10. Viewed thus, question of framing issue as to whether the plaintiff is/was an agriculturist at the relevant time is unwarranted and for the same reason the direction given by the Lower Appellate Court to the Trial Court to frame the issue to be decided by the appropriate authority cannot be sustained.

11. Accordingly, this appeal will partly succeed to the extent of setting aside the view expressed by the Appellate Court that it was necessary to frame issue as to whether the plaintiff was an agriculturist at the relevant time to be decided by the appropriate authority and also direction given to the Trial Court in that behalf.

12. The trial Court will however, examine the issue No. 4 as per the remand order passed by the Lower Appellate Court and proceed to hear and decide the suit limited to Issue No. 4 as per the remand order and not reopen the entire case. In the first instance, the Trial Court would refer Issue No. 4 to be decided by Competent authority and on receipt of such findings pass appropriate orders as may be advised.

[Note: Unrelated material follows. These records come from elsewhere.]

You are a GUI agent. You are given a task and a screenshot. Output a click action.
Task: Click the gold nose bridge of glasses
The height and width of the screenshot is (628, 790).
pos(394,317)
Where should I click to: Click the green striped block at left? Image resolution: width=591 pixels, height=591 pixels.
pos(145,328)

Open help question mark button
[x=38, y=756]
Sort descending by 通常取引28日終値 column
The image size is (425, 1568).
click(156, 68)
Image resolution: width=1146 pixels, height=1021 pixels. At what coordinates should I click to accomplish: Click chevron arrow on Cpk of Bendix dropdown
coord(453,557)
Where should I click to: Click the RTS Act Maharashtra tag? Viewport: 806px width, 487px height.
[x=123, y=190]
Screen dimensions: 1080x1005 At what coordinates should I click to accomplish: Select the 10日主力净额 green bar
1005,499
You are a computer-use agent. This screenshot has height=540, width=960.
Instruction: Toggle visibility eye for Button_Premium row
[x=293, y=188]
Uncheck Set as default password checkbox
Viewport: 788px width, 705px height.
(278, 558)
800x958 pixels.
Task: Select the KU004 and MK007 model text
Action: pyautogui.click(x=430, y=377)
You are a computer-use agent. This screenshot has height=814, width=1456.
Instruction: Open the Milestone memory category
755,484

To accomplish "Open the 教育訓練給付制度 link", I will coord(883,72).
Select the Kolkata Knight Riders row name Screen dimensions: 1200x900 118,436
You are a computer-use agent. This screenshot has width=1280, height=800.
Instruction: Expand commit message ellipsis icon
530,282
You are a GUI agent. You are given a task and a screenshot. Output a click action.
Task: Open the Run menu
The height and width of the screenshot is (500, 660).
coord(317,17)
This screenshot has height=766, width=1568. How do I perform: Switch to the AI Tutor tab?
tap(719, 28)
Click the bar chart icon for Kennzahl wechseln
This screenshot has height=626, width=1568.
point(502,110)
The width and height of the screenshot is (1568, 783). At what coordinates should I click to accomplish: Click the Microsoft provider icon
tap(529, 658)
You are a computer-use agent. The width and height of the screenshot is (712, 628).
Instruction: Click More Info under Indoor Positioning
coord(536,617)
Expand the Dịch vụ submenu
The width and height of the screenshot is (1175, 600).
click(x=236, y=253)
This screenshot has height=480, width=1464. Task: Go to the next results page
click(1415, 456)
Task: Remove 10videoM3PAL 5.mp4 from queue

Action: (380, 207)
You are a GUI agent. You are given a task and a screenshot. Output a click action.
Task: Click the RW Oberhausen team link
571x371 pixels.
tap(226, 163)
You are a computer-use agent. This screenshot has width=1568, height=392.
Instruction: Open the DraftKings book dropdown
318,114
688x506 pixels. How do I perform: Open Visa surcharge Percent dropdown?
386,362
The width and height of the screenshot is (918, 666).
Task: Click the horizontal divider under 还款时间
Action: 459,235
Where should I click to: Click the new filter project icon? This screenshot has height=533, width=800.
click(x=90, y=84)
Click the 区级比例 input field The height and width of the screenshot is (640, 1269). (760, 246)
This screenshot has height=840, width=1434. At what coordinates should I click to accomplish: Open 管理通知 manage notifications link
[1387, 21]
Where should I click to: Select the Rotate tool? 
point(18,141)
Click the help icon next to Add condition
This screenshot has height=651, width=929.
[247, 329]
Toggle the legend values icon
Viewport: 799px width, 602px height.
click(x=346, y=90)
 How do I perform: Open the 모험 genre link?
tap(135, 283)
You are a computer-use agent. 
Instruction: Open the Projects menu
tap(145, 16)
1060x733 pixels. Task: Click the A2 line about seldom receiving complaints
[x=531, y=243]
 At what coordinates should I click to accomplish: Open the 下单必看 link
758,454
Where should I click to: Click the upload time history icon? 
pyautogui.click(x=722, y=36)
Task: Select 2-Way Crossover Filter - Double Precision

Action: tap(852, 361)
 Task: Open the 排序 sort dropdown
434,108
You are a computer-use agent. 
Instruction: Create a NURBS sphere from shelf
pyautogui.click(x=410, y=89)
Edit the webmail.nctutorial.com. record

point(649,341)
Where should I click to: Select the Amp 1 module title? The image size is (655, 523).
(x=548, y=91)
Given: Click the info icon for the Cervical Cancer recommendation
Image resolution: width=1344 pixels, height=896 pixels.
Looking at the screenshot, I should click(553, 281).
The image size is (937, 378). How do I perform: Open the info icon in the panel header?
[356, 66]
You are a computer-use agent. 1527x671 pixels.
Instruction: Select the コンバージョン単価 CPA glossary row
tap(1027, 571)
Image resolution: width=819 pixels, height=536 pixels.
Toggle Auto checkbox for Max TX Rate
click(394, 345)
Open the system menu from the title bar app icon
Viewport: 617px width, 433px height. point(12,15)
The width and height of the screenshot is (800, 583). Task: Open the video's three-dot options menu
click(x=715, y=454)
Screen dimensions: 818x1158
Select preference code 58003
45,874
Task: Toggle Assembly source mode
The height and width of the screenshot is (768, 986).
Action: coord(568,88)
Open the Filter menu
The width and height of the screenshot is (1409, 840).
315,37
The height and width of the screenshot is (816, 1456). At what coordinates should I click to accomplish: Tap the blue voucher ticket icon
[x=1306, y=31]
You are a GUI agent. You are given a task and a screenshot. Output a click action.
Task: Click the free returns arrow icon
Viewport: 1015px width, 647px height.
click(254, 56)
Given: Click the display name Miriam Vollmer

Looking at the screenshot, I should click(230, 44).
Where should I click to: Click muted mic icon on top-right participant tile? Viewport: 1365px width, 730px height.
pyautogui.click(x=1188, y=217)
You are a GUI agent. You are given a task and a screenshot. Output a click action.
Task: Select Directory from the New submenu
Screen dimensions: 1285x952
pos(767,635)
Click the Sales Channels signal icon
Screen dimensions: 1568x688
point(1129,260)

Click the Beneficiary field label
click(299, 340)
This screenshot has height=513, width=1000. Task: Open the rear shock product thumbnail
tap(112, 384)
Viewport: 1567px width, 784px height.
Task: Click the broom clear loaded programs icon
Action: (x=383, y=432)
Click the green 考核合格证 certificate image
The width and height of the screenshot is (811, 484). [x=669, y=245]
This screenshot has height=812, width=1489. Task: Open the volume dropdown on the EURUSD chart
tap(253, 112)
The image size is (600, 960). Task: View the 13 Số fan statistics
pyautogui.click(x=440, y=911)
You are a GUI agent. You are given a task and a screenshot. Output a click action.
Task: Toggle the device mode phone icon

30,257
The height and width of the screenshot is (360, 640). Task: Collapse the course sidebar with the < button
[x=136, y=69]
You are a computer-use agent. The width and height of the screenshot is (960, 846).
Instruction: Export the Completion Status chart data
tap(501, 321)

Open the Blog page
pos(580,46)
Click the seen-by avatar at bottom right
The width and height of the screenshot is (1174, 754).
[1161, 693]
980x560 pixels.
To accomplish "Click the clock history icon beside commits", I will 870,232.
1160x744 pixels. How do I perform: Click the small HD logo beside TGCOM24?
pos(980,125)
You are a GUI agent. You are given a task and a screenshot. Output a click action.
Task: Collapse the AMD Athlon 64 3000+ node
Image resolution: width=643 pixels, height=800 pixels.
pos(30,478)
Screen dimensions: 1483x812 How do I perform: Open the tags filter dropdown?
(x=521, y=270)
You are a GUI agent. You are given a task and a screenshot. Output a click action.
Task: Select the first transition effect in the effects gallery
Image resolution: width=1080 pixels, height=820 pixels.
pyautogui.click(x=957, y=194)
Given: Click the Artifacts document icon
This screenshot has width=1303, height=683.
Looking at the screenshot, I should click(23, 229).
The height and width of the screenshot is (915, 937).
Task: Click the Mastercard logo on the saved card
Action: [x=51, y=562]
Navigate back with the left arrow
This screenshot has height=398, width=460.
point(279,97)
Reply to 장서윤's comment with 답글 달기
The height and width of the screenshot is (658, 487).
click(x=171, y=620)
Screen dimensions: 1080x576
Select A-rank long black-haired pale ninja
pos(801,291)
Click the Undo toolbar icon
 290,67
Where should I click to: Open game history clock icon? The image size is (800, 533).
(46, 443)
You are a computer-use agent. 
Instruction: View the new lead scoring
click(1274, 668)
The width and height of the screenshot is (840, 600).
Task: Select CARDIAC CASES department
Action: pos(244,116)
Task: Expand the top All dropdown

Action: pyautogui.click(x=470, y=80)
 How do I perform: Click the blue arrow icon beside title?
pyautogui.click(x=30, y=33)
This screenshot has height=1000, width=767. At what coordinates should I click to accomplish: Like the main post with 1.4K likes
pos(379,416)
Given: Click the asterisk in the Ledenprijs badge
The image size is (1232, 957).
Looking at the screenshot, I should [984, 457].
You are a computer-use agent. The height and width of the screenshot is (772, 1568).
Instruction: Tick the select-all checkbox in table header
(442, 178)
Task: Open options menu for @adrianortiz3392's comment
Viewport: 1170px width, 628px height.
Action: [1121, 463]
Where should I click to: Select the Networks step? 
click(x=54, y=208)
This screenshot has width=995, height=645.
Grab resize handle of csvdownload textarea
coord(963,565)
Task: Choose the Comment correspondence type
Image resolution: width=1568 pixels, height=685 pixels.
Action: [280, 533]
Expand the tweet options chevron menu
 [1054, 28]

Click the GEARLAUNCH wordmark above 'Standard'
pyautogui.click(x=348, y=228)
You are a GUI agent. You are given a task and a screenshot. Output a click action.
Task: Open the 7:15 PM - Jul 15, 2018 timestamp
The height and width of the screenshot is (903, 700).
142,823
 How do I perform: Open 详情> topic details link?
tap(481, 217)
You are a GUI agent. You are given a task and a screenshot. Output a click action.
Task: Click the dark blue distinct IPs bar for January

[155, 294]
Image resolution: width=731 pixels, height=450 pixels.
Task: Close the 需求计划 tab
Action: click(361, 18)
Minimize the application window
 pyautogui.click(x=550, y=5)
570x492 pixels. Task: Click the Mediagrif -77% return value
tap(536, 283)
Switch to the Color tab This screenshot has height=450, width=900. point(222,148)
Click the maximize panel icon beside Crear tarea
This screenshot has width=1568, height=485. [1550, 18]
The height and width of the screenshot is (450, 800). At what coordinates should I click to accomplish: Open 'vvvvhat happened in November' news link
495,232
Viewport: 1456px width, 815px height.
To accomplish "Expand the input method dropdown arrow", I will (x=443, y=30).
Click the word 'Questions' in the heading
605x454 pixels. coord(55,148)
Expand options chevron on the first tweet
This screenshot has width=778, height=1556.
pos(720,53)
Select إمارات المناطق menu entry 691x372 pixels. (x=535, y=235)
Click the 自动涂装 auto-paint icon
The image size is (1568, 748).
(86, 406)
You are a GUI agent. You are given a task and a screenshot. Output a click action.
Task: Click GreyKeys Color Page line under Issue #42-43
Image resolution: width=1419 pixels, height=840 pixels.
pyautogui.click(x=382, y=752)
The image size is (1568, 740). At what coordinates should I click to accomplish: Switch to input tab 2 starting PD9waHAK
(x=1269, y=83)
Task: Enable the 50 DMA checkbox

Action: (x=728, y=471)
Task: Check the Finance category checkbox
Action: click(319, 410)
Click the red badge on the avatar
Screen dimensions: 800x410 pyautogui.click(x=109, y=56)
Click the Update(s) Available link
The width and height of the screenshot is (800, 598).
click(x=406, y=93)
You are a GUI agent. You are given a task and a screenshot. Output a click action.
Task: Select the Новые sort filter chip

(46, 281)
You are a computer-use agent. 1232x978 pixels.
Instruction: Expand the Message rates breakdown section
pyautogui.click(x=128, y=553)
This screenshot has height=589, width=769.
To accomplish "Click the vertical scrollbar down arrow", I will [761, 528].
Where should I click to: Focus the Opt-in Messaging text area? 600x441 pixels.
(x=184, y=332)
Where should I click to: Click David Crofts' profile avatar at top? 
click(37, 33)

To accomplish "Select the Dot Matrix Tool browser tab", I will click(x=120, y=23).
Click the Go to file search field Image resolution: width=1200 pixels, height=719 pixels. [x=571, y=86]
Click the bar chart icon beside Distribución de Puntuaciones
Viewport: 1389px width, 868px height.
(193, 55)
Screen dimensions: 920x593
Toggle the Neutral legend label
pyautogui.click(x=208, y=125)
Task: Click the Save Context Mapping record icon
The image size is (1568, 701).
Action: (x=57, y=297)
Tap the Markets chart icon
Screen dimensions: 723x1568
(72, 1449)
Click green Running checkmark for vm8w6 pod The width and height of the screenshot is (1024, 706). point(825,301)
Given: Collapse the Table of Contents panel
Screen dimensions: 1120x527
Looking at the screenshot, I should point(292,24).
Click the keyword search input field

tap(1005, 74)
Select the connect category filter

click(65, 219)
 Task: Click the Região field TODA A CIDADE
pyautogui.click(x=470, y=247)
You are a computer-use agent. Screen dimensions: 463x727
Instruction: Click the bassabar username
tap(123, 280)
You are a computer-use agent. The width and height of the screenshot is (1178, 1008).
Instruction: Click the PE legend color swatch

13. While parting, it is necessary to observe that this Court has not expressed any opinion on the question as to whether it is open to the respondents to challenge the validity of registered sale deed dated 22nd June, 1967 operating in favour of the appellant/plaintiff. If such proceedings are taken out by the respondents, the same will have to be decided on its own merits in accordance with the law, uninfluenced by the observations made by the trial court or for that matter appeal court in the impugned Judgment.

14. It is further clarified that after the trial Court decides the suit in terms of the remand order passed by the lower Appellate Court which has been upheld by this order to the limited extent referred to above, if the said decision is adverse to the respondents, it will be open to the respondents to agitate or question the correctness of all findings recorded by the trial court in the Judgment and decree dated 30th December, 2003 as also this finding on issue No. 4 after conclusion of the remand proceedings before the first Appellate Court. In that event the first Appellate Court will consider the entire matter afresh with regard to the issues that may arise for its consideration. 15. Appeal partly allowed on the above terms. No order as to costs. Civil application disposed of accordingly.